Infusions: Fresh Ginger

This was one of the first infusions that I created.  I had some leftover ginger and I needed to use it before it went bad.  So I mashed it up and threw it in a bottle of vodka.  What resulted was absolutely fantastic.  This is an infusion that I have never seen anywhere in a liquor store, but it is light, aromatic, and mixes amazingly well with just about everything else.  The thing about ginger infusions is that it works much like the actual root.  I can be used in almost any type of application.

We tend to want to break foods down into limiting categories.  A food either tends towards sweet or savory applications.  It's good in either earthy, or light flavor combinations.  It's rich, or delicate.  Anyone who has experimented with food knows that these categories are often limiting.  Chocolate is as excellent in a mole as it is in a custard.  Coffee rubbed burgers are as rich and amazing as any mocha.  That said though ginger breaks these boundaries before we can even set them up.  Ginger ale is probably one of the lightest, sweetest and most classic uses of the root one can think of.  Ginger snap cookies however are deep and earthy, with the richness of molasses and the infusion of other spices.  Ginger in curries is deep and savory, but aromatic and excellent.

Ginger as an alcoholic infusion is similar.  Mixed with simple white syrup it produces an amazing delicate sweet product that will lighten any dessert drink.  It mixes well with certain fruit liqueurs such as apple, or even peach.  Mixed with turbinado syrup it becomes a deeper liqueur ideal for mixing with Amaretto, or coffee and cacao liqueurs.  Without any sugar it can provide an accent to gin drinks, and other herbal applications.  It is probably the most under appreciated, dynamic infusions available.

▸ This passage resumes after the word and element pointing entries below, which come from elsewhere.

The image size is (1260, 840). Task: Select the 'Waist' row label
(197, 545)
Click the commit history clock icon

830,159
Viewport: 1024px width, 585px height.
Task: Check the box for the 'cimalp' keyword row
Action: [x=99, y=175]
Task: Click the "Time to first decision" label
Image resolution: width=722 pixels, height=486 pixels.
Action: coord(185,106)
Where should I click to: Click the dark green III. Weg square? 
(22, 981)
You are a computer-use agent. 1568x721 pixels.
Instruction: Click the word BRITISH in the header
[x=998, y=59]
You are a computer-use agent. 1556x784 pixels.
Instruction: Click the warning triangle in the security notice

Ginger is impossible to over infuse much like fruit.  I have left the root in Rum for over a month with no negative side effects.  At the same time I have found most ginger infusions are useable after only a couple days.  You want to cut your ginger thin and break up the slices a bit in a mortar and pestle.  The mortar step isn't strictly necessary, but it will speed your infusion considerably.  I peeled my ginger before infusing it for a long time, then saw some ginger infusing in vodka at an Asian restaurant with its skin still on and decided to give that a try.  I didn't notice any adverse flavor effects from leaving the skin on the ginger.  So I recommend not skinning as it does add quite a bit of work to the process.